Studying for the CCNP Route 300-101 Route exam, there is no discussion of Border Gateway Protocol(BGP) Route Reflectors. It doesn’t even make the exam blueprint. BGP Route Reflectors are one of the most important elements for multi-home, multi-location BGP. This blog post is not going to be a lesson in BGP, as there are plenty of resources do a great job explaining the topic. Within an Autonomous system(AS) if there are multiple BGP routers, an iBGP full mesh is required. Its a fancy way of saying all the BGP routers need to be connected within an AS. Let’s take an example of a large company which has Internet peering in New York, Atlanta and San Francisco. If the large company is the same AS number, that means it has at least 3 BGP routers, and for business reasons, the routers are dual and dual homed. That makes 6 BGP routers. Remember the formula for a full mesh is: N(N-1)/2. Based on the formula, it would require 15 iBGP peering connections. iBGP makes a logical connection over TCP, but it still needs 15 configurations.
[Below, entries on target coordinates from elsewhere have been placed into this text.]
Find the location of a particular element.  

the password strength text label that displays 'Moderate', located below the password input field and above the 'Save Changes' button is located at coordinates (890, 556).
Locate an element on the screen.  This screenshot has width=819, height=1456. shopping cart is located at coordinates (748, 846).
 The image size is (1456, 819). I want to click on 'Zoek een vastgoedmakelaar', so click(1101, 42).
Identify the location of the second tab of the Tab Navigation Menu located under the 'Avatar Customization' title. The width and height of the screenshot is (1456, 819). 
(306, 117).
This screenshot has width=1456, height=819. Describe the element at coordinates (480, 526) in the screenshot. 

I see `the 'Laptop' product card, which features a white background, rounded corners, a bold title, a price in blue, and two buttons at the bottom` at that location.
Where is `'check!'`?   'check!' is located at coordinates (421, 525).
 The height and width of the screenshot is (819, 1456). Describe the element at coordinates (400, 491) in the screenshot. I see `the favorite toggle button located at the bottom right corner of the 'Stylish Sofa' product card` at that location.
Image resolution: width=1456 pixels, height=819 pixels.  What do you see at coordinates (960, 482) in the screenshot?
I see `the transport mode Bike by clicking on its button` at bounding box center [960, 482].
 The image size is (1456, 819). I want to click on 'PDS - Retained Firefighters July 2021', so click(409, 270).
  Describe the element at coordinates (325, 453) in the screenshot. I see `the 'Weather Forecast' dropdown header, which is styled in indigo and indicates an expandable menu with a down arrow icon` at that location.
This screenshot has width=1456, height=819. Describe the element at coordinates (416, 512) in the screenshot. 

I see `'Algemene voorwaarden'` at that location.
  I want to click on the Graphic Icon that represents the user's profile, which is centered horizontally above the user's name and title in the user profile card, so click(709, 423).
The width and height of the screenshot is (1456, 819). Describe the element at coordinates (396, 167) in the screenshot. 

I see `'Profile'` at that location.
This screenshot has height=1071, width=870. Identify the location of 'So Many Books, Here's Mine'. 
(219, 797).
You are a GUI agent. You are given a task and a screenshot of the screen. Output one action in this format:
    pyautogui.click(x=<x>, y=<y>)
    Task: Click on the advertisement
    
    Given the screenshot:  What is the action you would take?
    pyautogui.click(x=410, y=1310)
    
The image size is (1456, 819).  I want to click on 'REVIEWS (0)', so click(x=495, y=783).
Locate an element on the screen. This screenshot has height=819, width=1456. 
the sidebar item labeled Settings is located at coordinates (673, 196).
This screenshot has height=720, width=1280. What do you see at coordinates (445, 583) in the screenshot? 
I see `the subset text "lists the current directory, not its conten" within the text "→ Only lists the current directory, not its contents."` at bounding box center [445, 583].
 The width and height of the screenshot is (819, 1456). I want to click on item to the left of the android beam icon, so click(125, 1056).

This is a small example, but it doesn’t scale if we increased to 10 routers, that means 45 iBGP connections and configurations.
What does a route reflector do?
A Route Reflector readvertise routes learn from internal peers to other internal peers. Only the route reflector needs a full mesh with its internal routers. The elegance of this solution is that it is a way of making iBGP hierarchical.
The previous example of 6 routers, there are many ways to organize the network with Router Reflectors. One Cluster with two route reflectors, two clusters with two route reflectors, etc.
The astonishing part is something so fundamental to leveraging BGP is not cover on the CCNP Routing Exam according to the exam blueprint.